Brac University authority has postponed its decision to assign students' grades without holding semester finals.
"Today we have decided to postpone the previous decision," Brac University Pro-Vice Chancellor Professor Mohammad Tamim confirmed to The Daily Star this afternoon.
He said that university authorities yesterday [Saturday] had formed a steering committee consisting several faculties to propose how the marks will be distributed.
Several teachers said the university will remain closed until April 9, as per the registrar's office.
"There will be no more classes of Spring 2020 (online or otherwise). Faculty members are requested to complete grading based on coursework completed thus far," a teacher said quoting a registrar's office order on March 24.
"The above decision to conclude the semester was taken primarily to reduce students' anxiety over coursework and grades in this stressful time. There will be no finals. Given the extraordinary circumstances of this term, faculty members are asked to be lenient and understanding of the situation when assigning grades," said the order.

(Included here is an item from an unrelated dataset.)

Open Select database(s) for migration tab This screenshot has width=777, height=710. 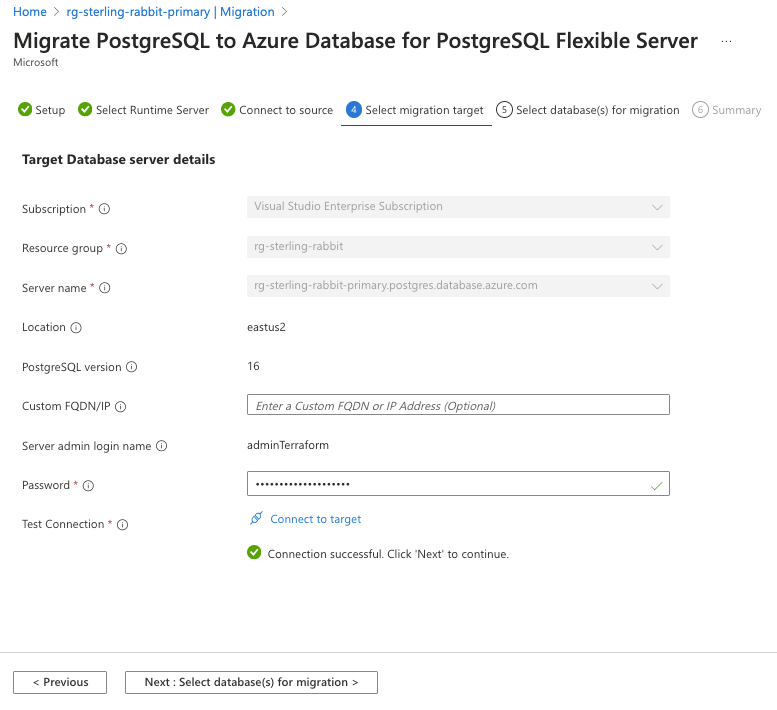pyautogui.click(x=588, y=110)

Meanwhile, university website have uploaded a message of it's Vice Chancellor Professor Vincent Chang, dated on April 3, regarding semester conclusion and grading.

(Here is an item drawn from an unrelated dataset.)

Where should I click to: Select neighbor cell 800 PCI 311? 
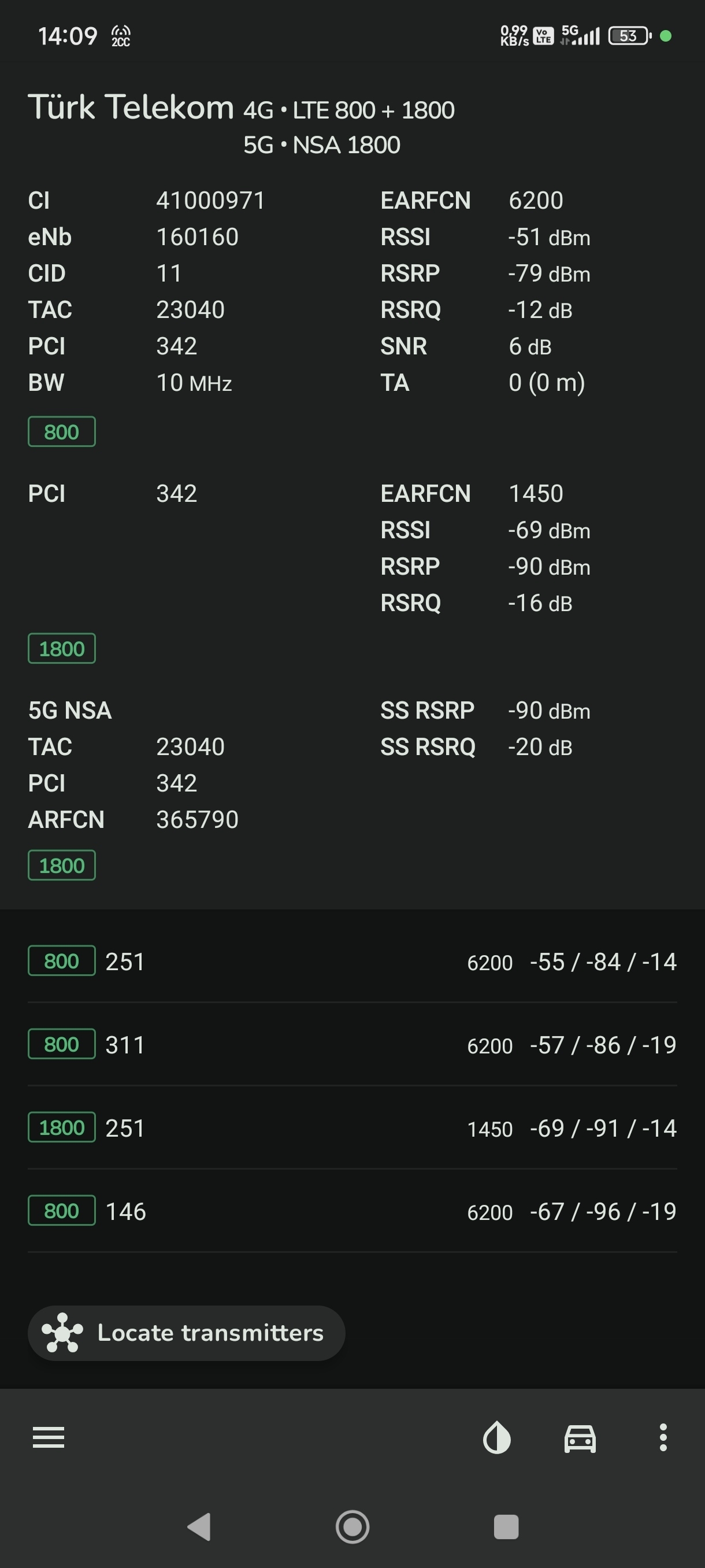pos(352,1045)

He said, "We recognised the obstacles to finish the semester in the face of the Covid-19 threat as early as February and started making preparations for online learning and teaching."
They were prepared to carry on with online learning until the end of semester on April 8.
However, the government stipulation that all universities remain closed until April 9 and the uncertainty beyond that time forced them to rethink the strategy.
"It was clear that we might not be able to hold in-person exams and that it would be unfair and unsafe to require students who left Dhaka to travel back to attend exams. We considered online testing, but that has proved extremely problematic even at first rate universities like MIT and Harvard, and would be particularly so in Bangladesh because of internet connectivity issues outside of urban areas," he added.
"With the semester near the end, and after consultation with department heads and deans and stakeholders, we suggested a new strategy to finish the semester two weeks early and assign grades in a uniform manner that didn't penalise students with poor internet connectivity and rewarded students who had worked hard throughout the semester," he said.
"I am appointing a steering committee to clarify and formalise a grading policy for this semester. I believe that the vast majority of you will find our solution to be fair, practical and in line with common sense. Quality institutions around the world like MIT and Boston University have adopted similar simplified grading policies," the VC said.